Daily Market Update – June 25, 2014 (Close)

 

 

 

Daily Market Update – June 25, 2014 (Close)

It’s often said that the market discounts the future and reflects the situation six months from now.

With another revision of the first quarter’s GDP now indicating a negative 2.9% GDP if you could go back in time by about 6 months, I would bet you that those investing would be pretty unhappy to discover that they were following a fantasy and plowing their money into that fantasy.

Except that there may now be much consequence for that kind of misrepresentation of the health of the economy.

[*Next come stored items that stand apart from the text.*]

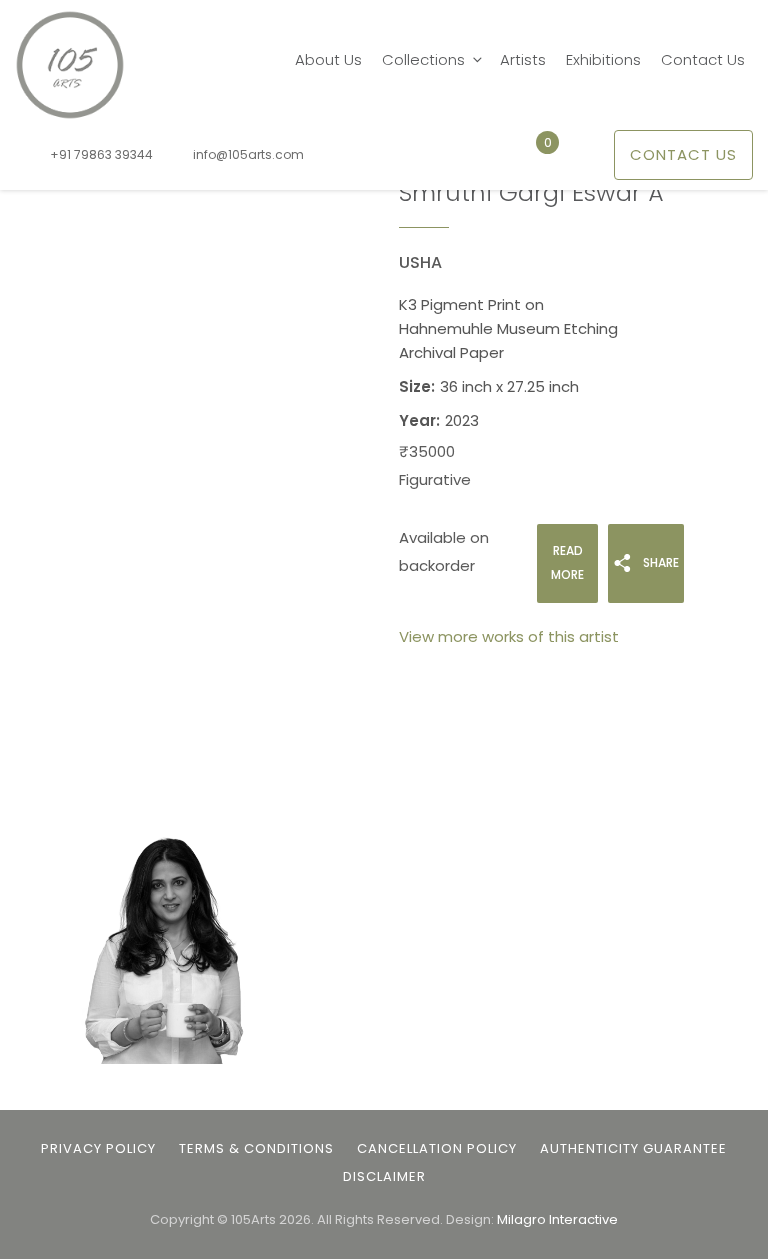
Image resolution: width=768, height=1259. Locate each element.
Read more (567, 562)
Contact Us (703, 59)
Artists (523, 59)
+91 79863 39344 (101, 154)
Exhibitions (603, 59)
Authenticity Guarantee (633, 1148)
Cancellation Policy (437, 1148)
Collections (423, 59)
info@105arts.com (248, 154)
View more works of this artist (509, 636)
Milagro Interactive (557, 1219)
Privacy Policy (98, 1148)
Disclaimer (384, 1176)
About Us (328, 59)
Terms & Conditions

And if you didn’t believe that could possibly have been the case, just look at today’s market, which shook off early concerns about the revisions and closed with a decent gain, despite the lack of anything resembling good news.

With all of the reasons to believe that the economy had been growing, albeit slowly, the market chugged along in anticipation that it would keep going that way. Except it turns out that’s not really the way it had been going.

The real optimists would shrug this off and simply say that six months from now our economy will be even more robust than it is today and that alone makes it reasonable to invest in stocks, as it’s all about the future and not the past.

You do have to wonder whether such large revisions begin to put some seminal metrics into the same league as those provided, and regularly derided by us, by the Chinese government. Those numbers are routinely dismissed despite the fact that they will move the markets on the day of their release and then so frequently those moves are quickly reversed as investors remember that the data often has no basis in fact.

This morning as the revision came out the immediate response was negative, but that fairly quickly corrected itself. Coming off yesterday’s very surprising loss that accelerated into the close you might believe that any negative news would be magnified, but that’s not appearing to be the case.

Approaching mid-week, this is shaping up to be one of the slowest trading weeks that I can recall, especially when having so much to spend.

What I thought were relative bargains yesterday got caught up in the sell-off that characterized the afternoon and that has to be a concern for additional positions that may be considered for purchase. Given the current environment it would be nice to see something tangible to provide confidence that the market can sustain itself at these levels.

Today’s digestion of the bad news should have been one of those signs, but it just didn’t have a really positive feeling about it.

Despite assurances from the Federal Reserve that would favor stocks over bonds, the deluge of IPO offerings leaves a bad taste for many who remember that as being a clarion call for bad things to come. Certainly, for those who look at the need for confirmatory volume for any kind of move, there hasn’t been any of that sort of thing.

While there may be a basis for that belief the rise of the market has been fairly slow, regular and sustained and is
n’t the kind that could be grouped together with past speculative bubbles, it’s hard to escape that feeling.

While the Employment Situation Report hasn’t been very important lately, I think that next week’s report may conceivably become a market mover if it doesn’t significantly advance the thought that there are many more people in a position to spend their money and support economic growth.

Although I think that retail is strengthening and that should reflect increasing consumer ability to make discretionary purchases, the numbers coming along haven’t done much to confirm that belief.

With what remains of this week, I hope that there is some opportunity to rollover positions or get some assignments, but my preference at this point would be to see rollovers as a means of generating income stream, rather than adding to the already ample cash reserve.

To its credit, given the horrible revision of this morning and sell-offs in Asia, the preliminary read on this morning’s market wasn’t terribly bad, so you can never really know what awaits. 

Turning away from the stock ticker may be done only at peril, but by the same token trying to apply a logical frame of mind in understanding what is going on may be equally perilous.